Basically, if you are unfamiliar with either service, both provide a way to manage mailing lists by allowing people to subscribe/unsubscribe to email updates whenever you send them. Phplist, while it got the job done, just wasn’t very friendly to the average user.
Phplist is an php application which needs to be installed on a server, because phplist only provides the application, and not the server.
Then I found MailChimp. Finding MailChimp was like finding the perfect match to what I was looking for. It allowed me to create a custom subscribe page and easily manage and email subscribers.
At first, I was skeptical that something like this would be easily integrable with a custom-designed existing website. But after the initial registration process, I found that it was very possible to integrate it with a custom html page with a simple php form action. I also found the page customization feature on MailChimp very easy to use.
I was a bit confused when I saw the term “campaign” used instead of something more clear, like “message” or “update”. But after I figured that a campaign was simply an email update to all the subscribers on a list, I quickly began playing around with the settings. The campaign editor has a huge variety of designs to choose from, which can be a bit overwhelming if you don’t have a particular color scheme in mind. The built-in email WYSIWYG editor is very coherent and easy to use.

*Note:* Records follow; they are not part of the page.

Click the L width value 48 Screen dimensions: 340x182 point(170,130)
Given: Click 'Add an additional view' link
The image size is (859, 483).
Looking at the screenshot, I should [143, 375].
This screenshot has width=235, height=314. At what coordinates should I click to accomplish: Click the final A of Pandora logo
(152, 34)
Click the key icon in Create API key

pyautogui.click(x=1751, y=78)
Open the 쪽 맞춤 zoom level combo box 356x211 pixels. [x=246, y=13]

This feature of Mailchimp impressed me the most. It gives you realtime, constantly updated statistics as to how many people have opened and read your campaign, as well as the statistics of clicks on links you may have provided in your campaign. This data can be very valuable for determining the reach and popularity of each of your updates.
MailChimp is definitely a very powerful, polished web-application that helps you maintain and stay connected with a group of subscribers. It’s got great features and a smooth interface that is unobtrusive and easy to use.